17 Eylül 2014 Çarşamba

Bursa Gölyazı Köyü


Bursa gezimizin üçüncü gününde, Gölyazı'ya gitmek üzere, otobüsle küçük sanayi garajına doğru yola çıktık. Garaja vardığımızda saat 10:30 du, saat 11:00 de sarı renkli bir otobüsle Gölyazı köyüne hareket ettik, daha sonraki otobüs 14:00 deydi, anlaşılacağı gibi köye otobüs seferleri çok sık değil. Garajdaki büfeden alacağınız 3,75 TL lık bir biletle otobüse biniyorsunuz, yolculuk 40 dakika sürüyor.



Uluabat Gölü kıyısındaki köyün geçim kaynağı balıkçılık ve zeytincilik. Tarihi Roma dönemine kadar dayanıyor.


Köyde her sene okullar kapandıktan sonra, Haziran sonunda, leylek şenlikleri düzenleniyor. Pek çok leylek yuvası görsem de, doğal olarak leylek göremedim.
Garajda sohbet ettiğim teyze, balık yiyeceksek tanıdığı olduğunu söylemişti. Otobüsten inince bizi oraya Balık Evi'ne götürdü, tanıştık, tekrar görüşmek üzere sağa çay bahçesine doğru ilerledik. Çay bahçesini geçince gözlemecileri bulduk, göl kenarındaki piknik masalarından birine oturduk, ısmarladığımız patlıcanlı gözlemeleri beklemeye başladık.

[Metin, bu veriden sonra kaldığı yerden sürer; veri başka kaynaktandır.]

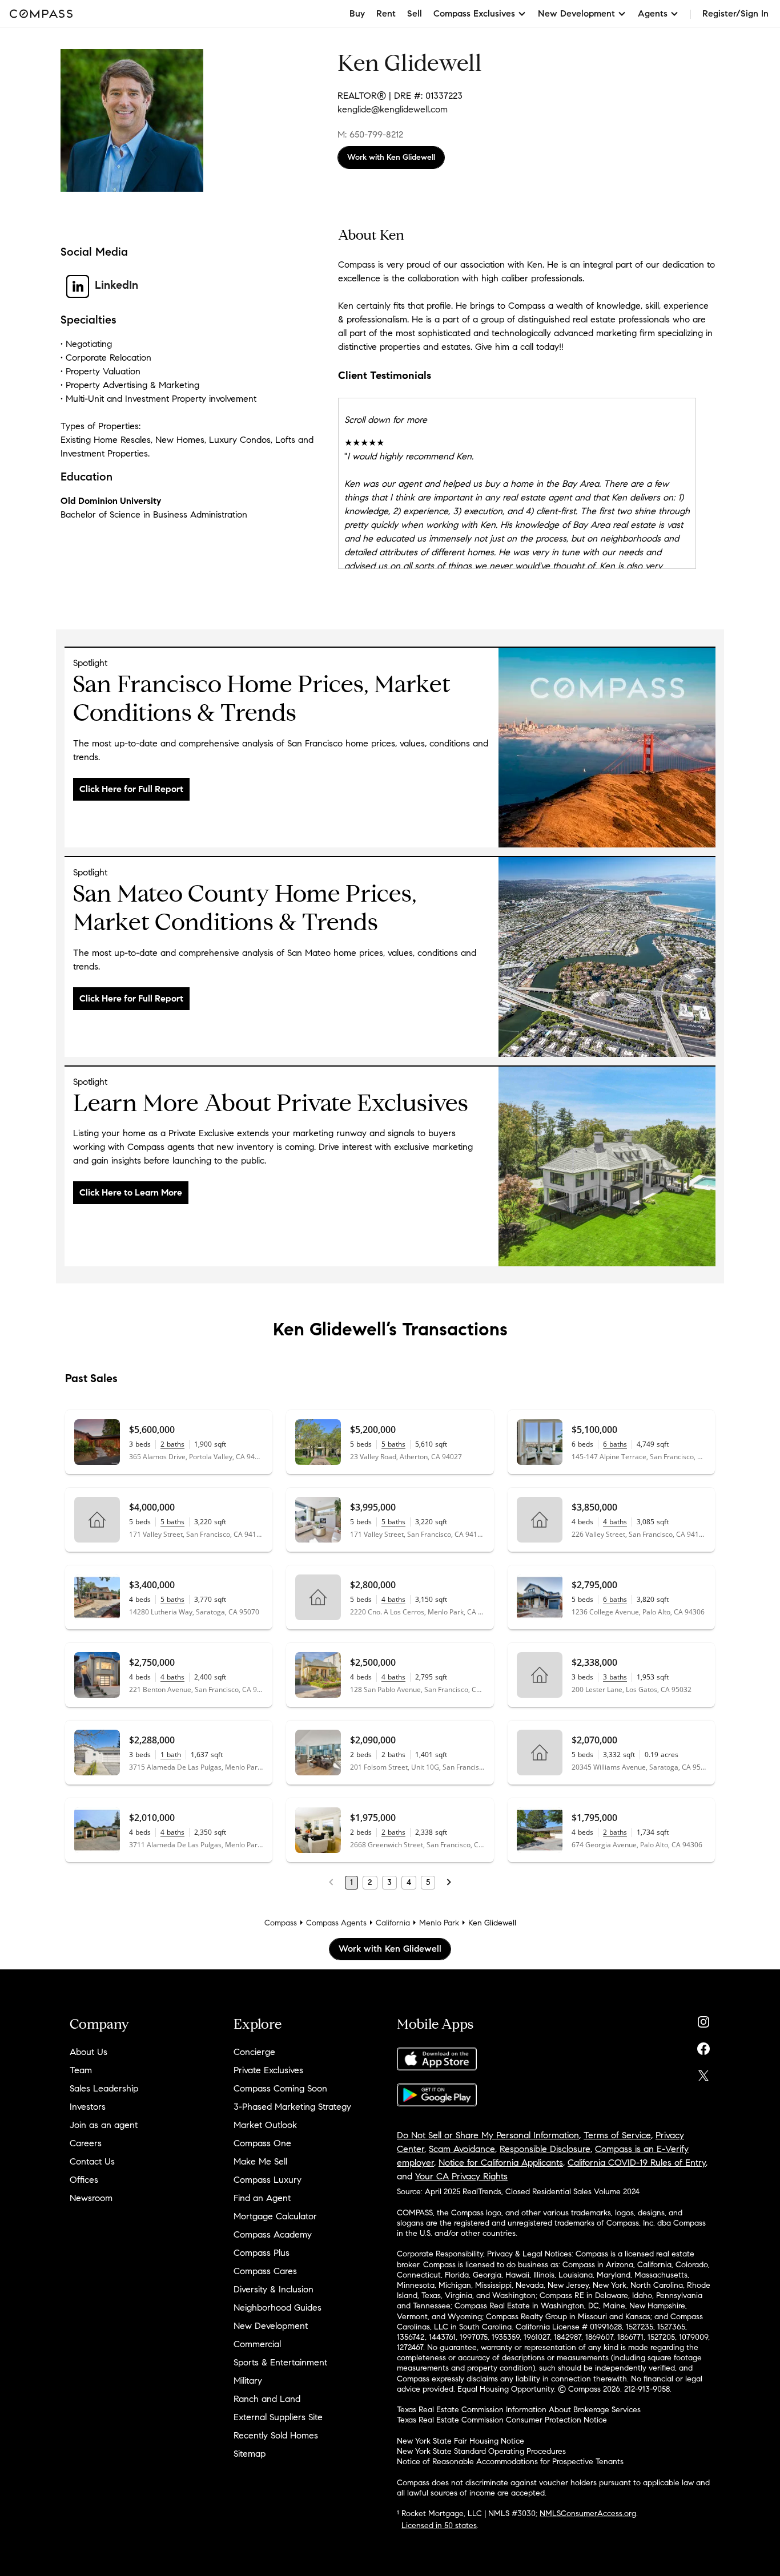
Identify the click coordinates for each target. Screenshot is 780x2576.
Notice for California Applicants (501, 2162)
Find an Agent (262, 2198)
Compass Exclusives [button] (474, 13)
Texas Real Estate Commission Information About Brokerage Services (519, 2410)
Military (248, 2380)
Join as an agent (104, 2124)
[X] (703, 2073)
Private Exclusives (268, 2070)
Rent (386, 13)
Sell (414, 13)
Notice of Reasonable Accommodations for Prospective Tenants (510, 2461)
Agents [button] (653, 13)
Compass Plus (262, 2252)
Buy (357, 13)
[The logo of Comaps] (606, 844)
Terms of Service (617, 2135)
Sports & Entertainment (280, 2362)
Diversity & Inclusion (273, 2289)
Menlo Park (439, 1923)
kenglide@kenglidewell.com (392, 109)
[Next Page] (449, 1882)
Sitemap (250, 2453)
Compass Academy (273, 2234)
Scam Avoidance (462, 2148)
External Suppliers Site (278, 2417)
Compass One (262, 2143)
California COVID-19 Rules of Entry (637, 2162)
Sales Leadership (104, 2088)
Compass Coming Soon (280, 2088)
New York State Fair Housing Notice (460, 2441)
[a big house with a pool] (606, 1263)
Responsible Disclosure (545, 2148)
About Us (88, 2051)
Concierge (254, 2051)
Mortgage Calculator (275, 2216)
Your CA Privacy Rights (461, 2176)
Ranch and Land (267, 2398)
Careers (86, 2143)
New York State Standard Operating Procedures (481, 2451)
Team (81, 2070)
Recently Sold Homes (276, 2435)
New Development (271, 2325)
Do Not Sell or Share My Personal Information (488, 2135)
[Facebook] (703, 2046)
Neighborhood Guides (277, 2307)
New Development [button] (576, 13)
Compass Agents (336, 1923)
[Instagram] (703, 2019)
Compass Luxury (267, 2179)
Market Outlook (265, 2124)
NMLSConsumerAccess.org (588, 2513)
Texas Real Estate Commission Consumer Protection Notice (502, 2420)
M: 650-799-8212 (370, 134)
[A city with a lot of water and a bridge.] (606, 1053)
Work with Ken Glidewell (391, 157)
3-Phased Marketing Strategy (292, 2106)
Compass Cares (265, 2271)
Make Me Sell (260, 2161)
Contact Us (92, 2161)
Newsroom (91, 2198)
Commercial (257, 2344)
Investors (88, 2106)
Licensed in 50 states (439, 2525)
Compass (280, 1923)
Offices (84, 2179)
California (393, 1923)
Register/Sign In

Gözleme hamurları açılırken fotoğraf için izin istedim, geri çevirmediler. Fotoğraf konusunda hassas olduklarını duymuştum, sohbet ettikçe asıl sorunun izinsiz, saygı göstermeden çekilmesi olduğunu öğrendim. İlk kez yediğim patlıcanlı gözleme lezzetliydi, oldukça büyük olduğundan bir parçasını bitiremedim ve bu lezzetli gözlemelerin tanesine 5 TL ödedik.



Hava, manzara güzeldi, karabataklar, ördekler, martılar, öğlen sıcağında gölgelerde uyuklayan kediler, ağaçların dallarının hafif esen rüzgarla sallanışı, yaprakların arasından güneşin arada bir göz kırpışı, sakinlik... her şey çok güzeldi.



Az önce önünden geçtiğimiz meydandaki çay bahçesinde çay içmek istedik ama temizlikte sınıfta kalınca köprüyü geçerek, 750 yaşında olduğu tahmin edilen Anıt Çınar'ın (Ağlayan Çınar diyorlar) oradaki çay bahçesine gittik.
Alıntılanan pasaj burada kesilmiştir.